Kasım Baba ve Rüya Misali Çağırgan-ı Vel ...

Ömer Tolgay
258

ŞİİR


10

TAKİPÇİ

Kasım Baba ve Rüya Misali Çağırgan-ı Veli Günleri Anısına

Çiçeği burnunda imam mihrapta, seksen iki
Bir ikindi, son duada cemaate baktım ki

Babam aralarındaydı, gelmiş ziyaretime
Sevdiği mihrabiyeyi seçtim tilavetime

Bir meczubun böğürtüsü kulak tırmalamıştı
Musafahada gariban yanımıza yanaştı

"Bana dua edin" dedi, babam kızdı adama
"Doktora git de milleti rahatsız edip durma"

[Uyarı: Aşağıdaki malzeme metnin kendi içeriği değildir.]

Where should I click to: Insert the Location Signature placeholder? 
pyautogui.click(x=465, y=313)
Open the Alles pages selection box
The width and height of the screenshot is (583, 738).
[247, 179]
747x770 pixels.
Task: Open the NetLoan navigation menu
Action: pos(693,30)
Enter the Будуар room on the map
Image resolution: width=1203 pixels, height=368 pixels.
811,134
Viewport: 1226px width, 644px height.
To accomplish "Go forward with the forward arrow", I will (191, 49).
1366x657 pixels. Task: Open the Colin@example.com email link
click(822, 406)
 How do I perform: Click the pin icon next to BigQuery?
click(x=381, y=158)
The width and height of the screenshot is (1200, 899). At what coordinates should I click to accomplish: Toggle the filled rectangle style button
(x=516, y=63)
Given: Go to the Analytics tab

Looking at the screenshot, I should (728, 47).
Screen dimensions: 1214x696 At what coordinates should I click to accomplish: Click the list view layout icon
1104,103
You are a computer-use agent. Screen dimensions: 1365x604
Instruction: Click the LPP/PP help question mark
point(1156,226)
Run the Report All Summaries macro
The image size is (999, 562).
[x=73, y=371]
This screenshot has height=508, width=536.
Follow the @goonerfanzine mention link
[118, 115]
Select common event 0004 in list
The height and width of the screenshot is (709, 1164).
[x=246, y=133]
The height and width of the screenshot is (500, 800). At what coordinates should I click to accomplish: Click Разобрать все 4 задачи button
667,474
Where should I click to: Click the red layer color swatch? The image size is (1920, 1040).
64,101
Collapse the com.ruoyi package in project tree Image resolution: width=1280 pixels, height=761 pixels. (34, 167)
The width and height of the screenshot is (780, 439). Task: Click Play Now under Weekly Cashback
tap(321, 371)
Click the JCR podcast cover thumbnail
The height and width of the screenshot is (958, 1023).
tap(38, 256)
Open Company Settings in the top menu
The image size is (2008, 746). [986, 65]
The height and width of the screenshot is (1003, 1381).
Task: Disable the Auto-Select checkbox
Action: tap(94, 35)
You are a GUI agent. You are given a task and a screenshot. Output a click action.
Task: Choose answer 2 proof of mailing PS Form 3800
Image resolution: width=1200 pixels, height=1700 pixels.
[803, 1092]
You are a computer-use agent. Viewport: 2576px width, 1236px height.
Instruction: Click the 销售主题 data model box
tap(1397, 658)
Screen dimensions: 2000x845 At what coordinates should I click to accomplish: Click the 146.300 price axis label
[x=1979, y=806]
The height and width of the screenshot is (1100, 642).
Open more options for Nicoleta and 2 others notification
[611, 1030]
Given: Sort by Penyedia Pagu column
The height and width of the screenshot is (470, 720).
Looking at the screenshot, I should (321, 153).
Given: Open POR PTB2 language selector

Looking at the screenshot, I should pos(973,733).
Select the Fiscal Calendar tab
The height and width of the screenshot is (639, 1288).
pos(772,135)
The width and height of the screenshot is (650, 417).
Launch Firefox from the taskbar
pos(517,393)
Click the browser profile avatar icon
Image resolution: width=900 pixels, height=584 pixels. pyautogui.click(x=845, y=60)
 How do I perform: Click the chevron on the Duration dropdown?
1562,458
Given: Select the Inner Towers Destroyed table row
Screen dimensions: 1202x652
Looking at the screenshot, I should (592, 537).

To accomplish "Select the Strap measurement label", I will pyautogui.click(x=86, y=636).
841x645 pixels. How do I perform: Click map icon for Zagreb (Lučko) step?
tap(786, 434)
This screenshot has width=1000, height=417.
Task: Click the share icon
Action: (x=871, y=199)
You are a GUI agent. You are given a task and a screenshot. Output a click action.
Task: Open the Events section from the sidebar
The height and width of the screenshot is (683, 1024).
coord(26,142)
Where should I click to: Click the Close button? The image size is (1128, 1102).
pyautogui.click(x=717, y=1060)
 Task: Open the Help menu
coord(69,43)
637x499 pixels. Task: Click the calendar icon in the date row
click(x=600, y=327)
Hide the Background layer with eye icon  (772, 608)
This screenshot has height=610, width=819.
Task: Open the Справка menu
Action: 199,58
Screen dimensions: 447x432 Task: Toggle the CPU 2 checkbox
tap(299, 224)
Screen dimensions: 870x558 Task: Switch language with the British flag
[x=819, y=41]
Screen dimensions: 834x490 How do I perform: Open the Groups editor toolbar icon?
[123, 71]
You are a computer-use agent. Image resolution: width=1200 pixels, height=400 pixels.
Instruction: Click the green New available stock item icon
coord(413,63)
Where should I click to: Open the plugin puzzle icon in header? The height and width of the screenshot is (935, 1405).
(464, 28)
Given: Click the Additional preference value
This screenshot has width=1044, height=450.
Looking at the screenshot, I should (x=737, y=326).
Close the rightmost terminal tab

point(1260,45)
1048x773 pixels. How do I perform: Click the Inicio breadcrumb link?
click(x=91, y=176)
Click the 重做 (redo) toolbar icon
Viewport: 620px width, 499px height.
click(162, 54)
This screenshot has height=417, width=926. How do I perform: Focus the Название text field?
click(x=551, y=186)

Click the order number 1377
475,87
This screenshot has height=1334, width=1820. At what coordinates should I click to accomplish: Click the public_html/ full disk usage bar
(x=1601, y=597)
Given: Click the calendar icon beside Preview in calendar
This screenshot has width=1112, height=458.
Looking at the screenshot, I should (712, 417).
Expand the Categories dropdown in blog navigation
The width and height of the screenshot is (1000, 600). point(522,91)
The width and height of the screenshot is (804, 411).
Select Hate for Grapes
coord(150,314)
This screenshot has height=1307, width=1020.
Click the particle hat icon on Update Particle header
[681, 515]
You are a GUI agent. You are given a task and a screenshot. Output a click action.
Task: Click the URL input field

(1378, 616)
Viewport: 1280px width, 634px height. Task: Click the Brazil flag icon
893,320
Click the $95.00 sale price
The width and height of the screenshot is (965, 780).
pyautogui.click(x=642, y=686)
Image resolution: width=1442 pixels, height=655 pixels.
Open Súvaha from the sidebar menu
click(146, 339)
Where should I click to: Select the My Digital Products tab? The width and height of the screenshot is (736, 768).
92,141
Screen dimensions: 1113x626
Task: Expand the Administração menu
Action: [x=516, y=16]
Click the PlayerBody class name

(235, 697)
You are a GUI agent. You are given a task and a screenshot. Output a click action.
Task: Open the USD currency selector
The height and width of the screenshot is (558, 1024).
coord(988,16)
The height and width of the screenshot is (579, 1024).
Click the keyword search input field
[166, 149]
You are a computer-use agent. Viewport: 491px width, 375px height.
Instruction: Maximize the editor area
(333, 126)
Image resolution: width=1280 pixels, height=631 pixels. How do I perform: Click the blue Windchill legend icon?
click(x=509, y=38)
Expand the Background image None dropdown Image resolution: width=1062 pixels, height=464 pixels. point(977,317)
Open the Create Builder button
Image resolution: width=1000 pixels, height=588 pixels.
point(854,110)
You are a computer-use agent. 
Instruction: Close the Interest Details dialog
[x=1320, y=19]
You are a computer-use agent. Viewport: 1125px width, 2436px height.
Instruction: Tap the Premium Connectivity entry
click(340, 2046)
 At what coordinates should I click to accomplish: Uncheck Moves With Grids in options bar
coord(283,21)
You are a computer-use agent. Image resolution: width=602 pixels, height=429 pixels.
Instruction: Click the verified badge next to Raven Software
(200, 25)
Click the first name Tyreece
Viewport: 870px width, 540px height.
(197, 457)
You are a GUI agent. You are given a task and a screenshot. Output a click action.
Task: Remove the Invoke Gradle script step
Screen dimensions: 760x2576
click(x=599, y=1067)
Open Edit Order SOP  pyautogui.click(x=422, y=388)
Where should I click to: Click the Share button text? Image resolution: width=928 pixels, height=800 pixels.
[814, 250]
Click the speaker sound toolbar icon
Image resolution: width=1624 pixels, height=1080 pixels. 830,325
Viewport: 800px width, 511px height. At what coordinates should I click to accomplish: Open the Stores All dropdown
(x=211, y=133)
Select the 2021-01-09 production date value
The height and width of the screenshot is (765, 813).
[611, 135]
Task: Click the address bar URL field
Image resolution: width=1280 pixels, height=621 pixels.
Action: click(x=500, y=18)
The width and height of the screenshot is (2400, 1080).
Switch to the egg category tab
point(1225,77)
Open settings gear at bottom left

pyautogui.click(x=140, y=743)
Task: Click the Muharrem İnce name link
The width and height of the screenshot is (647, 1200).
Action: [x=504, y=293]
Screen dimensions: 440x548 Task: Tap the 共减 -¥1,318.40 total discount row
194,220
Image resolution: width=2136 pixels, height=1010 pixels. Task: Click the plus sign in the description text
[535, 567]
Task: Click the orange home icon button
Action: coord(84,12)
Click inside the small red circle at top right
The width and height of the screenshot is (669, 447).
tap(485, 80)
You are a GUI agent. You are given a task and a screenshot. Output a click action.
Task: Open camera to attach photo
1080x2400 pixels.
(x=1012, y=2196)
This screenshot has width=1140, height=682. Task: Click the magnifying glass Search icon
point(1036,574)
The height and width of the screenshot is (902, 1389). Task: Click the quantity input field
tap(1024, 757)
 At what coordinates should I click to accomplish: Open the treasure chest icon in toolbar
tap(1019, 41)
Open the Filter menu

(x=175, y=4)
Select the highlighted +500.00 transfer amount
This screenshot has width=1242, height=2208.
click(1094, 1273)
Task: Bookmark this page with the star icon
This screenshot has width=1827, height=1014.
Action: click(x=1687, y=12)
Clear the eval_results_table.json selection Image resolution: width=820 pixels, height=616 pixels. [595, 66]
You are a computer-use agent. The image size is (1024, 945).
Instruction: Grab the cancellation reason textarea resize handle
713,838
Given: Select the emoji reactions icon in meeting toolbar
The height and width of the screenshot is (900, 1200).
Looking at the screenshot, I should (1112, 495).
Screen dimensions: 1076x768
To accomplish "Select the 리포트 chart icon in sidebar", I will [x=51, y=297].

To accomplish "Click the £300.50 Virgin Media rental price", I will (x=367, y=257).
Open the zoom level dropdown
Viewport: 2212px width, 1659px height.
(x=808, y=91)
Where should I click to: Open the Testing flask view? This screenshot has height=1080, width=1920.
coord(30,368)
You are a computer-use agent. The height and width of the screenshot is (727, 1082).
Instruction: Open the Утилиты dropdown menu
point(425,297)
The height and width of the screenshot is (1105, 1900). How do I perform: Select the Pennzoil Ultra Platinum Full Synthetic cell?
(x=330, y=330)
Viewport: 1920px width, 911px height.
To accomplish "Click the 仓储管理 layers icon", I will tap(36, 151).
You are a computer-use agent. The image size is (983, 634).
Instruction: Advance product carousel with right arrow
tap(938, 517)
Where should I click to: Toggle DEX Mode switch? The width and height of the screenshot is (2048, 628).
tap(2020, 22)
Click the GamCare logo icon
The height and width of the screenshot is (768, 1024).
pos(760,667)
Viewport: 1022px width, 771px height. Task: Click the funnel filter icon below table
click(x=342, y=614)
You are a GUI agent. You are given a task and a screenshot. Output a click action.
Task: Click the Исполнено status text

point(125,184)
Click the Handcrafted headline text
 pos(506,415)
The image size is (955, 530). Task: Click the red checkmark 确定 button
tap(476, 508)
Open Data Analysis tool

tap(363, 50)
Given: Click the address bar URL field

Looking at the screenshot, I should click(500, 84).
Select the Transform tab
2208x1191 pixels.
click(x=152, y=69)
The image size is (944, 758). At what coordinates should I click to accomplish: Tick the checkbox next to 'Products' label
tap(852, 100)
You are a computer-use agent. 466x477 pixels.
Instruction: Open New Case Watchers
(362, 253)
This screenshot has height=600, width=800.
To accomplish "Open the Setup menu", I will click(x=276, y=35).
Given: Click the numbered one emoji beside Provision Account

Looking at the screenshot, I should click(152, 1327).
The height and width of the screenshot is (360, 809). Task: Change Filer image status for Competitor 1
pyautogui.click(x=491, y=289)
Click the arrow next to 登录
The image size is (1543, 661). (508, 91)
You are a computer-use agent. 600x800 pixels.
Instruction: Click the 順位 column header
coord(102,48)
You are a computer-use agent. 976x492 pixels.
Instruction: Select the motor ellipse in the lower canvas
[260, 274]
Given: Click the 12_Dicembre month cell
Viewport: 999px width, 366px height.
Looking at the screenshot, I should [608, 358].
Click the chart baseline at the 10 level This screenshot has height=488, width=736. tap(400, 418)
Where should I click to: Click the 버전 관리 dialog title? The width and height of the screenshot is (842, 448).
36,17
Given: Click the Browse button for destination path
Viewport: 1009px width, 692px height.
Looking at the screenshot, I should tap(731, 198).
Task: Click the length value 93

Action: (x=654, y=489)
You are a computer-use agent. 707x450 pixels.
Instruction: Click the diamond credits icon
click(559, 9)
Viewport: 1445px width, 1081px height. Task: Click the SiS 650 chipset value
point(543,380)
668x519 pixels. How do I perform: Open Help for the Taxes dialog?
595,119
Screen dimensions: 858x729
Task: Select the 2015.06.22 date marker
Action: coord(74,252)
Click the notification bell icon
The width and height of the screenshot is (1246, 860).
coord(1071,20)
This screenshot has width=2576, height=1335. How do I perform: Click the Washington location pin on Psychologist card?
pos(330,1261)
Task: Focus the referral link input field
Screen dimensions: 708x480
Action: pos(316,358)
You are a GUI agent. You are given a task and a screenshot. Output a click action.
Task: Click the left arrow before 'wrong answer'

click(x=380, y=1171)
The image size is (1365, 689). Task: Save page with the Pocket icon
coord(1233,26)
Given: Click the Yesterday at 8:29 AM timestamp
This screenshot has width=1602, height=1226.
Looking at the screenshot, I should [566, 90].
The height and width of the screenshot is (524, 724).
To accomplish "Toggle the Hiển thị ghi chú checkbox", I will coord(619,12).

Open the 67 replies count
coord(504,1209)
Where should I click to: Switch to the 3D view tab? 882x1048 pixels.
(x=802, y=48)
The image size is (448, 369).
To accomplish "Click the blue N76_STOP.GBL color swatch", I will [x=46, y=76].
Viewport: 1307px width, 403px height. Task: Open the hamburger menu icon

Emekli müftü dedi ki, sinirlenme sen hocam
Ben okur üflerim, sonra tedavi olur amcam.

Bir gün Vasfi duymuş, Karaköy'de bir dergah varmış
Oradaki şeyh efendi nice ruhlar kurtarmış.

Huzur buluruz dedik, gittik anlaşıp bir akşam
Kandil gecesi miydi, düğün müydü, vardı ikram

Bir sahandan yedik üstadımız Şevket Eygi'yle
Şeyh Efendi dedikleri konuşuyor sevgiyle

Kasım Baba derlermiş, sohbeti bir tatlı idi
Konuşurken sözünü biri kesti, birşey dedi

Baba "tamam" dedi, sözün seyrini değiştirdi
Birkaç lafla dilencilere verip veriştirdi.

Derken adam patladı, "e hocam böyle mi dedik,
Sen yardım etmeyin diyorsun biz yardım istedik..."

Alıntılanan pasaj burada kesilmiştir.